Anoche soñé con Elisa. Bueno, con Elisa y otras personas que la rodeaban. Una de ellas era la mamá de Juan Esteban. Una señora alta y delgada, quien estaba amenizando, como decirlo…su propio entierro. Un funeral como jamás había visto: en medio de todo alegre, con música folclórica y trajes de colores. Al parecer, lo que sonaba eran vallenatos.

Elisa estaba bailando muy cerca de un hombre joven, quien supuse era Juan Esteban. Ella traía puesta una falda larga y ancha de rayas de colores. Él estaba vestido de blanco y la abrazaba fuertemente. No se besaban, pero se miraban con pasión. Recuerdo que yo lloraba de impotencia y de dolor. Sentía celos, mucha rabia, incluso angustia, y comencé a saltar sobre el féretro, como una niña pequeña que hace pataleta.

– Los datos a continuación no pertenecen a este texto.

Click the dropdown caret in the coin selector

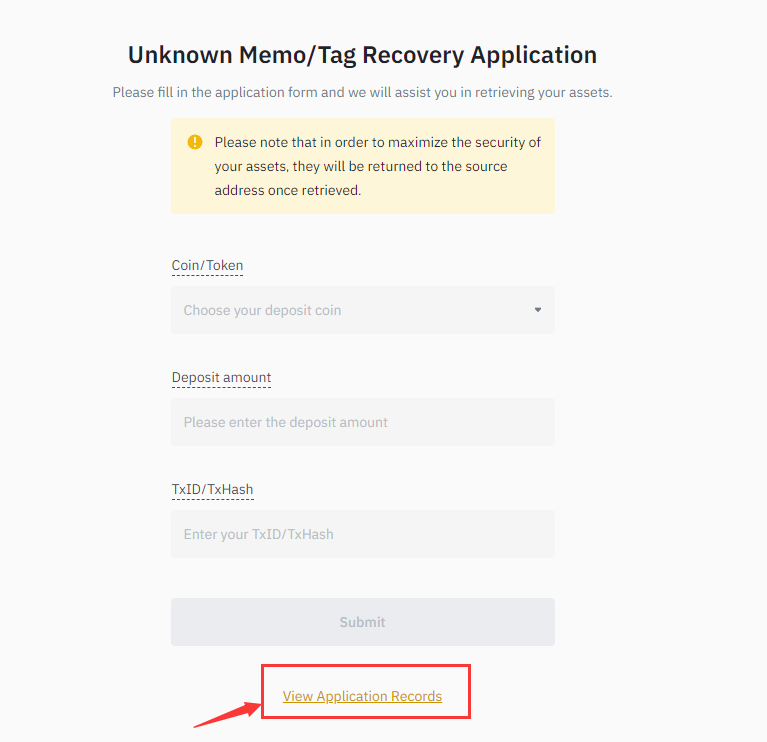coord(537,310)
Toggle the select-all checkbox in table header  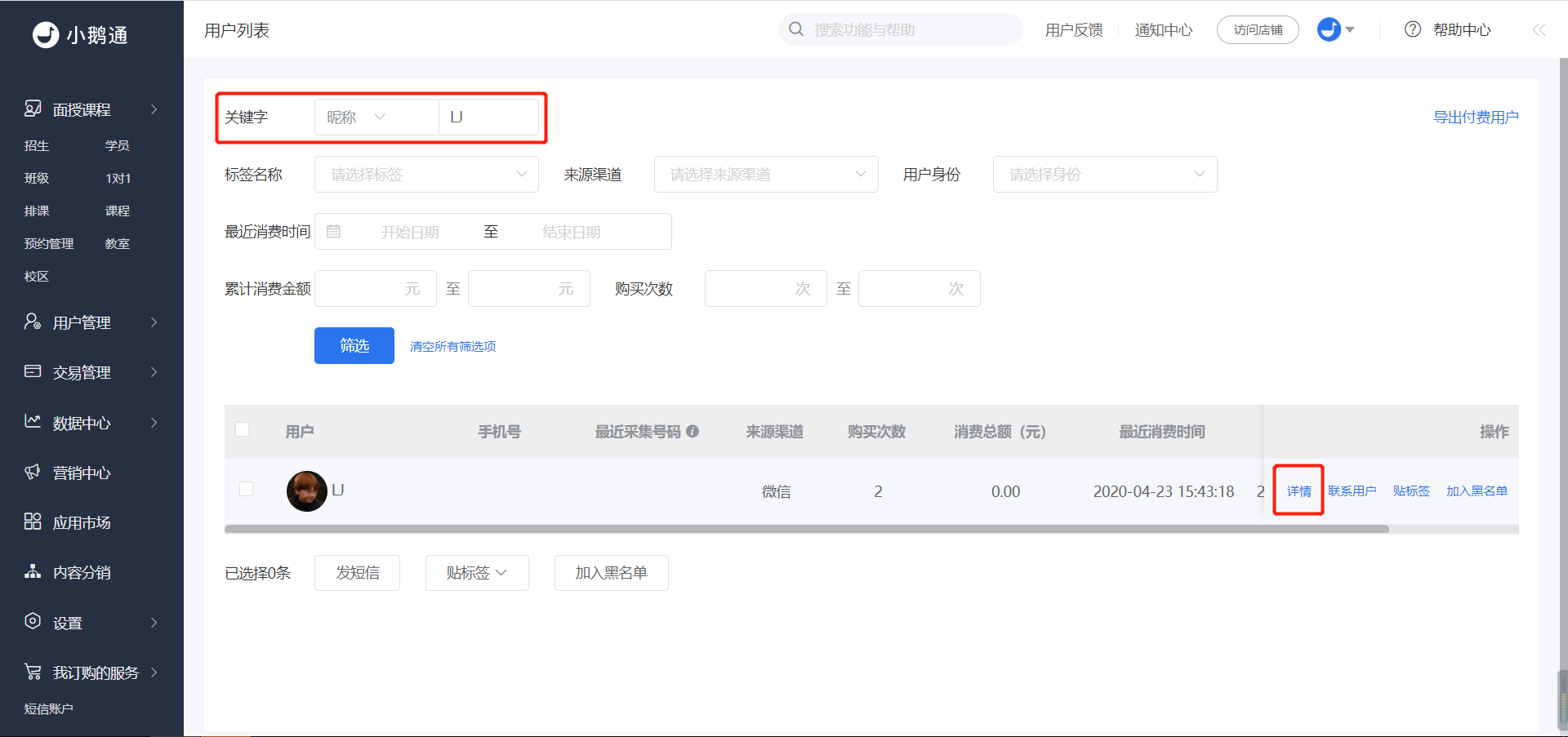point(243,429)
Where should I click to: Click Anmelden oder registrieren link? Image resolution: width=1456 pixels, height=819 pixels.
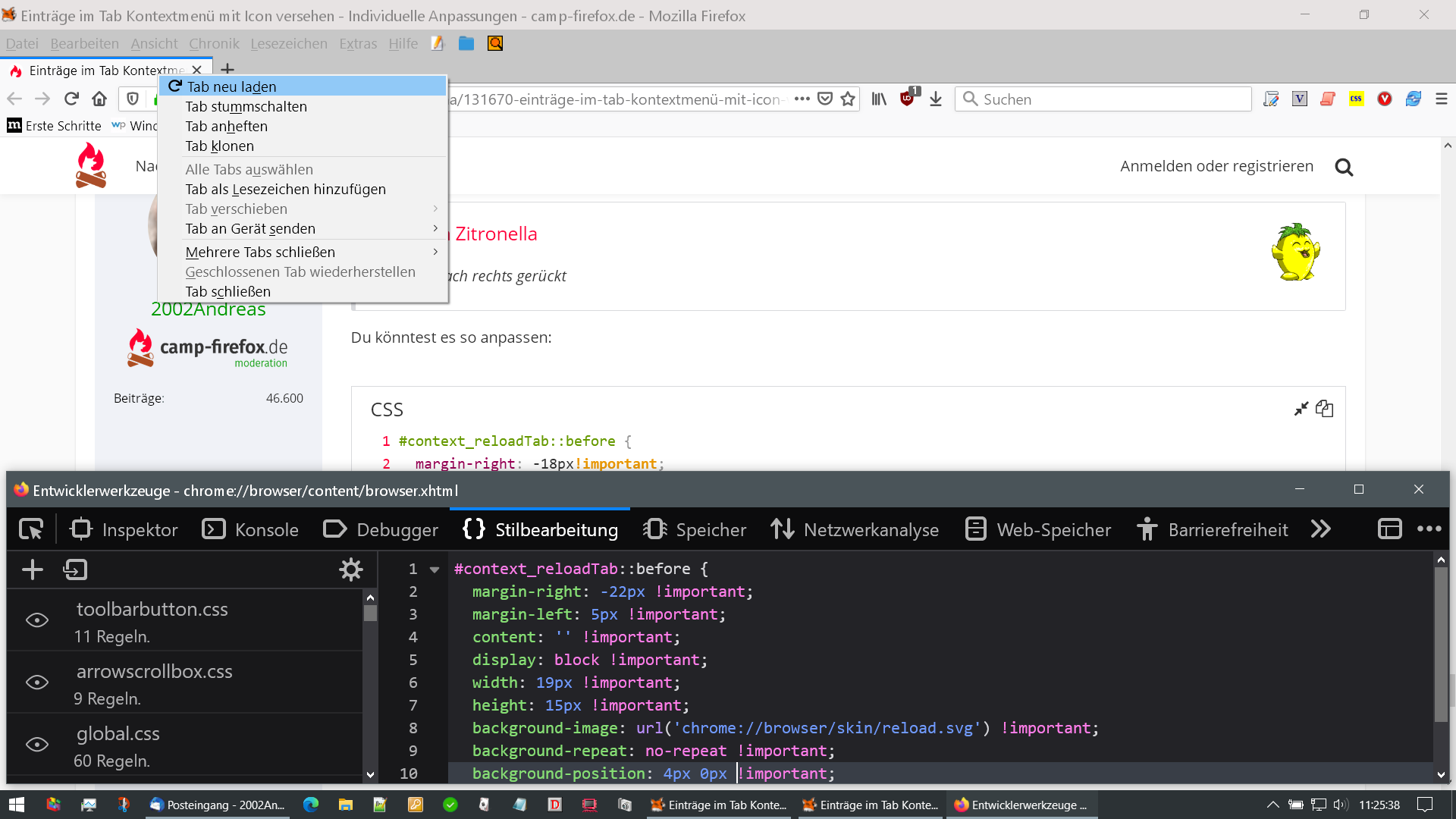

Me detuve cuando Doña Bárbara me invitó sutilmente a bajarme de allí. Tomé su mano larga y huesuda y descendí. No podía ver bien su rostro, solo su largo pelo y su cuerpo alto. Me condujo hasta una sala donde otras personas estaban sentadas, al parecer rezando.

—Ve con Manita— me dijo.

Al frente mío estaba sentada una mujer gorda —de ojos muy claros, con la cabeza llena de flores—, quien no se podía parar de la silla. Me miró y sonrió. Observé por un segundo a Bárbara y me impacté al ver sus ojos totalmente blancos. Tuve miedo y me quise ir de allí, hasta que llegó Elisa y me invitó a sentarme en el suelo. La señora gorda —al parecer su abuela— nos comenzó a contar historias y todas la aplaudían o lloraban. De repente, me uní al frenesí y comencé a aplaudir fuerte, muy fuerte, y a reírme a carcajadas. Todos voltearon a verme y Elisa, algo decepcionada, anunció que se iría a dormir. “Voy para mi cama”. Se puso de pie y se introdujo en el féretro. Después, la siguieron Doña Bárbara y Manita, quien a causa de su gordura, casi no desaparece. Me asomé al ataúd y vi un inmenso río: ancho y caudaloso. Metí la mano allí y sentí que me jalaban. Hice mucha fuerza hasta que desperté con mi brazo aferrado a la cama. Era un sueño, un sueño que me hacía sentir una extraña familiaridad con estas mujeres de las que solo había escuchado hablar un par de veces. Durante dos días, la imagen de la mujer alta huesuda y de la mujer gorda no abandonaron mi mente.